* **Textabschnitt**:
================
Lernprobleme durch Distanzunterricht - Experten für mehr Hilfen

Der monatelange Distanzunterricht hat vielen Schülern in Hessen zu
schaffen gemacht. Weil persönliche Kontakte zu den Lehrern fehlen,
wachsen Lernprobleme und Wissenslücken. Wie lässt sich gegensteuern?

Frankfurt (dpa/lhe) - Die lange Phase der Distanzbeschulung birgt
nach Einschätzung von Bildungsexperten vor allem bei
Grundschulkindern das Risiko der Ausbildung von Lernschwierigkeiten.
Je jünger Kinder seien, desto stärker seien sie beim Einstieg in die
Schriftsprache und Mathematik auf individuelles Feedback angewiesen,
sagte Marcus Hasselhorn vom Frankfurter DIPF Leibniz-Institut für
Bildungsforschung und Bildungsinformation der Deutschen
Presse-Agentur. Bereits seit längerem fordert die Lehrer-Gewerkschaft
GEW, zusätzliches Personal einzustellen, um die Schüler intensiver
unterstützen zu können.

Gerade bei der Beschulung von Klassen mit durchschnittlich 20 Kindern
über digitale Technik könnten die Lehrkräfte nur schwer auf das
individuelle Verständnis und möglichen Förderbedarf von
Grundschulkindern eingehen, sagte Hasselhorn. Hinzu komme: Kinder aus
bildungsfernen Schichten sowie mit bereits vor der Corona-Krise
bestehenden Lernschwierigkeiten dürften nun noch stärker abgehängt
werden, erwartet der Experte.

Zwar verhinderten in Deutschland rigide Datenschutzbestimmungen
aussagekräftige Analysen zur Lernsituation der Kinder, sagte
Hasselhorn. Daher stütze sich das DIPF bei seinen Empfehlungen auf
Daten aus Nachbarländern wie der Schweiz mit einem ähnlichen
Schulsystem wie Deutschland. Kürzlich seien dort Analysen der durch
die Schulschließung bedingten Leistungseinbußen bei rund 350 000
Schülern vorgelegt worden. Auf Basis dieser Daten geht das Institut
davon aus, dass auch hierzulande derzeit rund 15 Prozent der
Grundschüler nicht die Mindeststandards im Lesen, Schreiben und
Rechnen erfüllen, wie Hasselhorn sagte.

Diese Einschätzung habe auch für «Bewegung» im hessischen
Kultusministerium gesorgt, so der Experte. Für die betroffenen Kinder
könnten zwar Einzelsitzungen hilfreich sein, doch sei das angesichts
einer Vielzahl weiterer Aufgaben für die Lehrkräfte in der
erforderlichen Menge kaum leistbar. In Hessen sollen betroffene
Grundschüler deshalb mithilfe spezieller Förderprogramme unterstützt

werden. «Es geht darum, zu vermeiden, dass die Kinder eine Lese- und
Rechtschreibschwäche oder Dyskalkulie ausbilden», sagte Hasselhorn.
================
* **Bereitgestelltes Material**:
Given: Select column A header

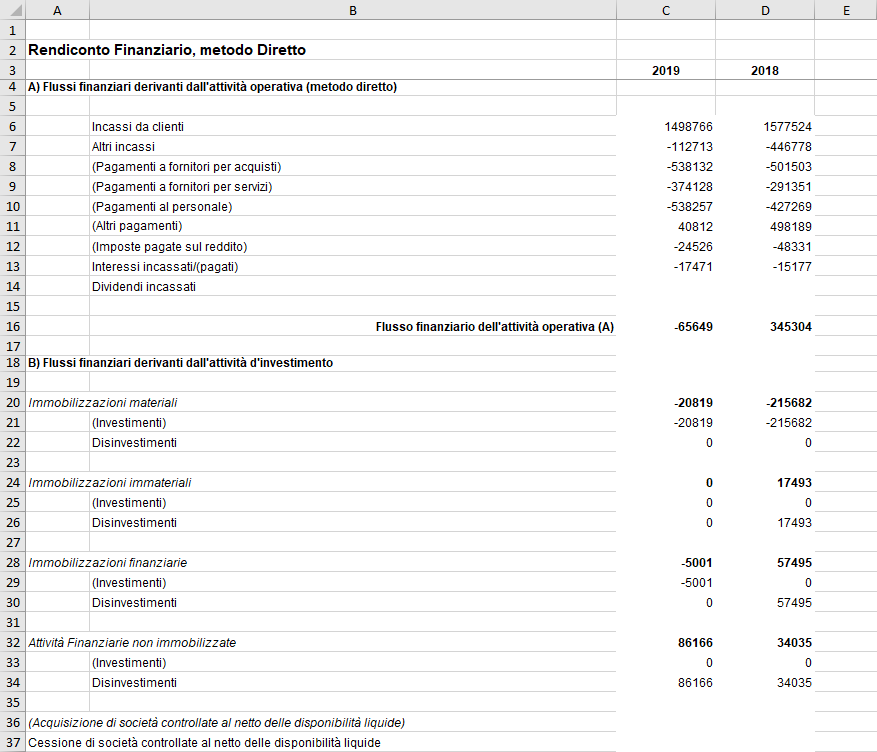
================
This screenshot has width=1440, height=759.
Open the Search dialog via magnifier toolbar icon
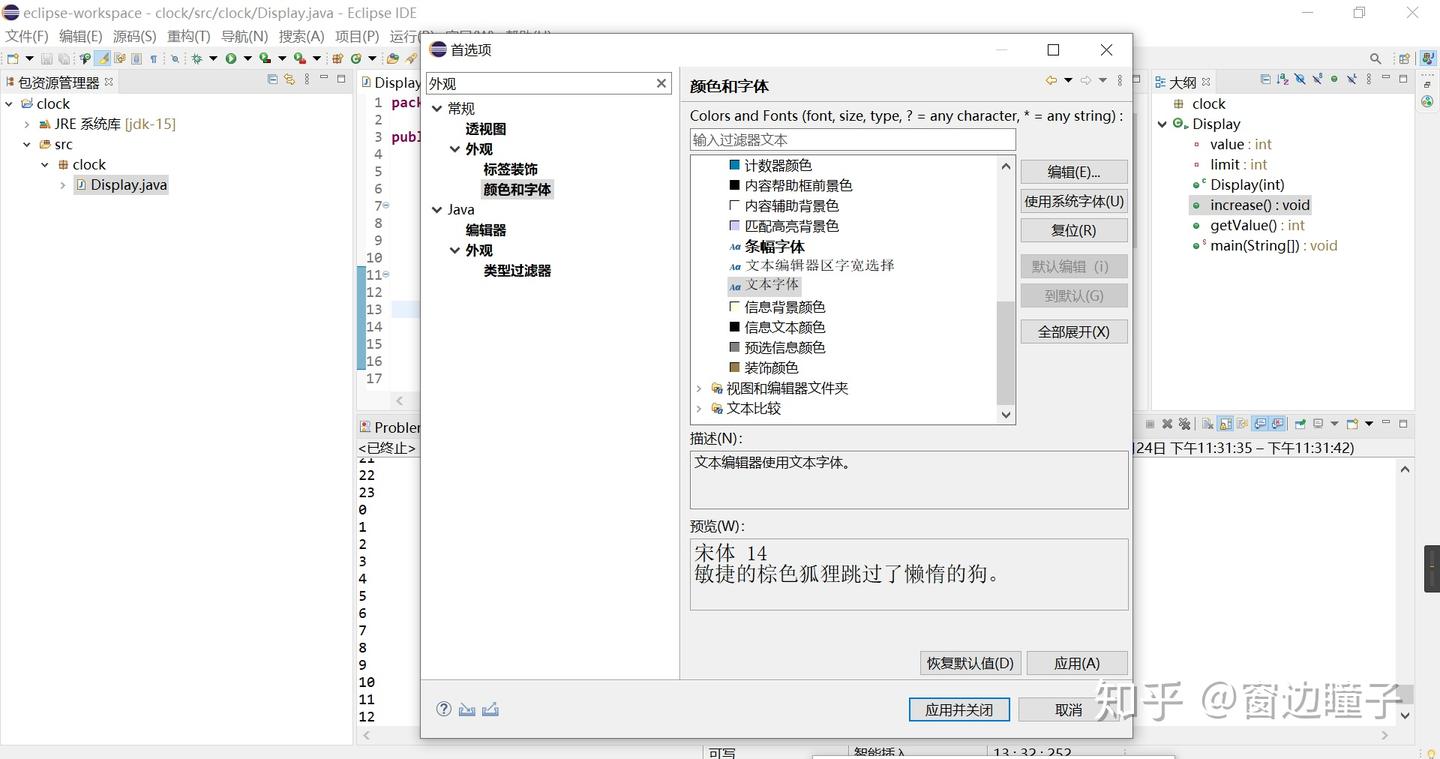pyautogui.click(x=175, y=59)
================
* **Aufgabe**:
Setze den Artikel über Lernprobleme durch Distanzunterricht im Anschluss an seinen letzten Satz fort. Die Einträge spielen hierfür keine Rolle.

* **Antwort**:
Denn rasch könne sich dadurch ein «Teufelskreis» aus
Verständnisschwierigkeiten, schlechten Zensuren und Demotivation auch
für die folgenden Schuljahre entwickeln.

Durch Homeschooling und Distanzunterricht bedingte Lerndefizite
machen sich nach Einschätzung privater Nachhilfeanbieter wie der
Schülerhilfe aber auch bei älteren Schülern bemerkbar. Viele Eltern
seien mit dem Homeschooling überfordert und verunsichert, wie es um
den aktuellen Leistungsstandard der Kinder stehe, teilte das
Unternehmen auf Anfrage mit. Häufig werde auch von mangelnder
Selbstorganisation und Konzentrationsschwierigkeiten aufgrund der
langen Lernzeit am PC berichtet, heißt es von dem Unternehmen, das
neben Studienkreis, Lernstudio Barbarossa und weiteren Anbietern zu
den privaten Nachhilfe-Instituten gehört.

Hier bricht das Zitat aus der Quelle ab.